Together, the stories form a snapshot of a particular place and time during a global pandemic. They also capture a shift in feeling that seemed to coalesce last week in Toronto.

In those first weeks—anxious and rattled—the pandemic had felt like a universal, personal cataclysm. We were all in this together, it was obvious. This pandemic touches all of us, everyone kept saying.

Last week made clear what should have been obvious from the beginning: that the brunt of the cost of this pandemic will be paid by those who can least afford it. Last week the news from long-term care homes, where vulnerable Torontonians are cared for by vulnerable workers, was dire. After weeks of increasingly urgent warnings by advocates, nine homeless shelters were found to have COVID-19 cases. TTC bus drivers walked off the job over unsafe working conditions, food bank use soared, and payday lenders did brisk business. This pandemic touches all of us, but in the same way that a devastating flood touches all of us—destroying the low-lying areas first, washing away all that is precarious before those on the high ground feel the water.

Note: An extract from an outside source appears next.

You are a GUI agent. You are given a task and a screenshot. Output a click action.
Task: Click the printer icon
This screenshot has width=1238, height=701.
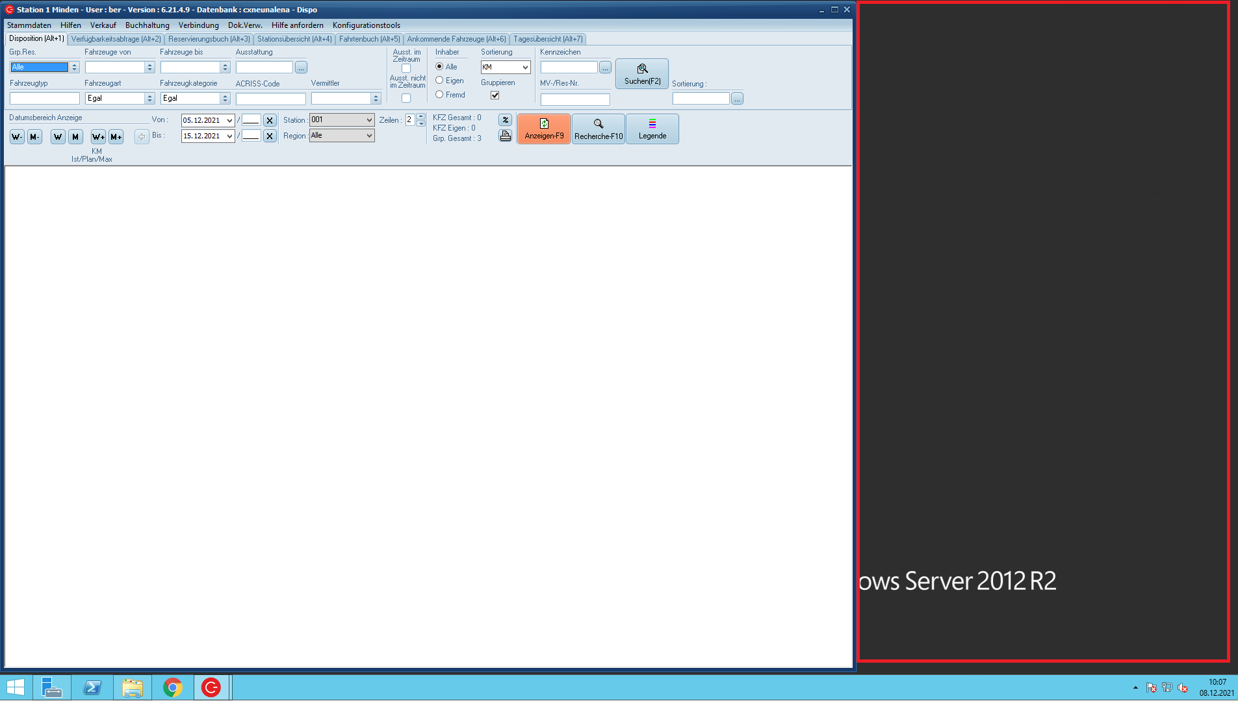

Last week in Toronto, as the first tentative positive signs emerged, it was tempting to expand our view—to think in months rather than days, to try to trace the curve past where it flattens to the point it sinks beneath the horizon. How does this end? What will the city look like when we return? When will we next hug our elderly family members, flag down a dim sum cart, feel the chlorinated cool of a public pool?

Last week was too early for that kind of thinking and this week probably is too. The thing now is to stay focused on the days in front of us, to take the feeling of solidarity from those first weeks—the clarifying knowledge that our health and wellbeing depends on the wellbeing of the most vulnerable—and apply it to the places where the pandemic has revealed the cracks. The thing to do is to take it one week at a time.